== EXERCISE INSTRUCTIONS ==
1. In the passage on DIP synthesis in M. igneus, what activation energy is given for making DIP from CDP-I and myo-inositol?
2. Extend the passage on DIP synthesis in M. igneus past its last sentence.

Start of READING TEXT

One of the intriguing results of the in vitro studies is that the temperature dependence of the different enzymes sheds light on why DIP is accumulated only in M. igneus grown above 80°C. The synthesis of DIP from CDP-I and myo-inositol has quite a high activation energy, ∼120 kJ · mol⁻¹ (Table 1). For comparison, the start of the DIP biosynthetic pathway, I-1-P synthase, exhibits an activation energy of 60 to 70 kJ · mol⁻¹ (Table 1). The I-1-P phosphatase in crude mixtures has an even lower activation energy (<50 kJ · mol⁻¹), although since multiple phosphatases exist, this value may not be very accurate. A purified I-1-P phosphatase from M. jannaschii expressed in Escherichia coli has an activation energy of 54 kJ · mol⁻¹ (3). At lower growth temperatures, any I-1-P generated may be hydrolyzed to myo-inositol, possibly for incorporation into lipids. I-1-P cannot accumulate to levels needed for conversion to CDP-I and eventual DIP synthesis. As the growth temperature is increased, however, not only is more I-1-P generated, but DIP synthase activity is enhanced. Cells need ∼0.15 μmol of DIP per mg of protein for osmotic balance when grown in normal medium containing 0.3 M NaCl (5). The rate of DIP synthesis that is extrapolated for growth at 85°C, ∼0.01 μmol · min⁻¹ · mg⁻¹, easily provides this amount in the doubling time of the organism. Whether the DIP really has a thermoprotective role or whether accumulation of DIP represents a way for the cell to use excess inositol (by storing it in a compound used for osmotic balance) in this organism remains to be determined.

End of READING TEXT
Start of RECORDED DATA

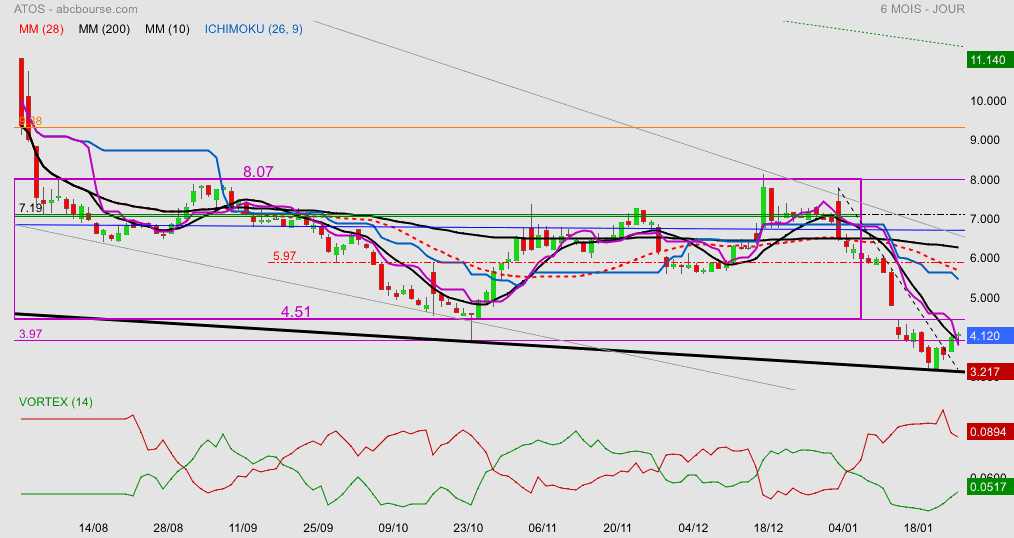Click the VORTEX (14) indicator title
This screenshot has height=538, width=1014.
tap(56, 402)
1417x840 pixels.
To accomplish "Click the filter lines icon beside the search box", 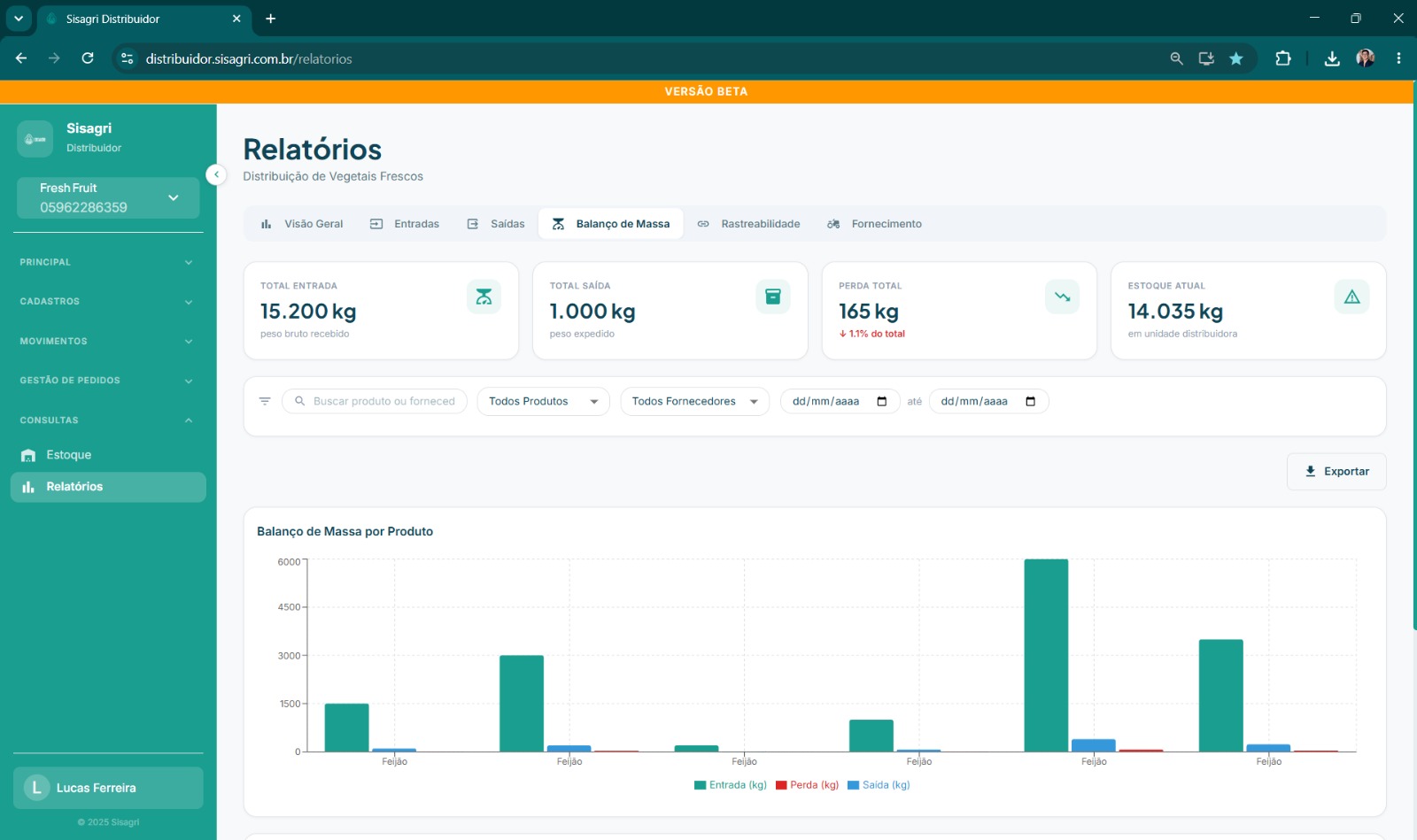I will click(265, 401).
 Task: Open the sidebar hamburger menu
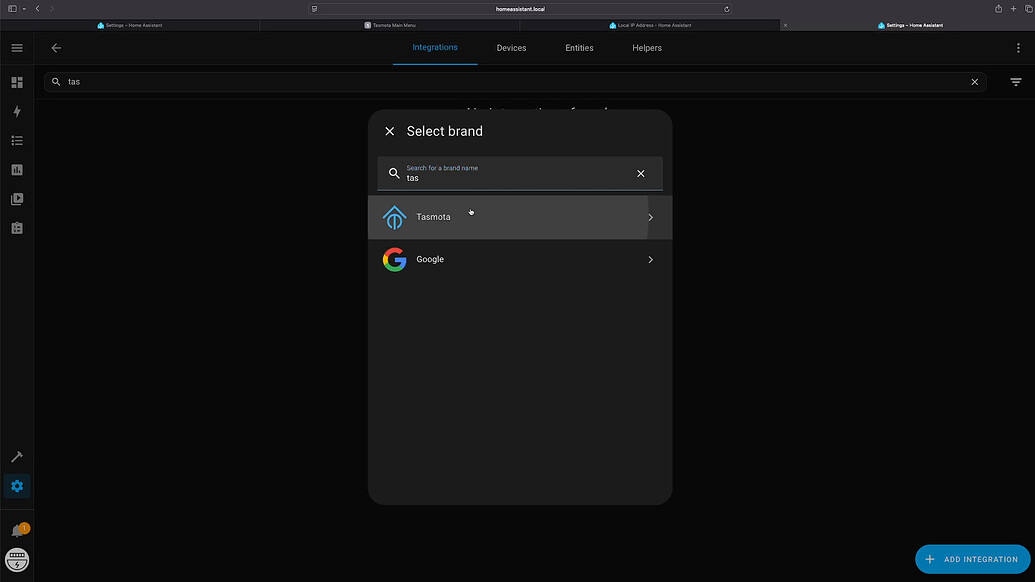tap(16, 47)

End of RECORDED DATA

== TASK RESPONSES ==
1. About 120 kJ · mol⁻¹.

2.
As a by-product of analyzing the pathway for biosynthesis of DIP by ¹³C labeling, we have found that M. igneus must have many of the enzymes of the pentose phosphate pathway. Yu et al. (28) have suggested that a nonoxidative pathway for pentose production may be advantageous for an autotroph since it would avoid release of CO₂. However, the existence of transaldolase and transketolase activities in this methanococcus is in direct contrast to what has been observed with a number of other methanogens. Representatives of other genera (e.g., Methanobacterium thermoautotrophicum and Methanospirillum hungatei) do not show evidence of pentose phosphate enzymes, and it has been suggested that pentoses in these methanogens are formed by the oxidative decarboxylation of hexoses (7). Other methanococci have been examined by either ¹³C NMR or enzymatic assays specifically for these activities, with mixed results. ¹³C labeling of M. jannaschii (23), a hyperthermophilic organism, indicated that pentose phosphate enzymes were not present since no ¹³C label scrambling was observed: [3-¹³C]pyruvate labeled only C-1 and C-6 of hexoses. Another mesophilic methanococcus, M. maripaludis, showed significant transaldolase, transketolase, and appropriate epimerase activities (28). However, no ¹³C labeling experiments were carried out to verify that hexose labels would be scrambled. These limited comparisons show no correlation between thermophily and a nonoxidative pathway for pentose biosynthesis, since M. igneus appears more like the mesophilic M. maripaludis in possessing active transaldolase, transketolase, and epimerase activities.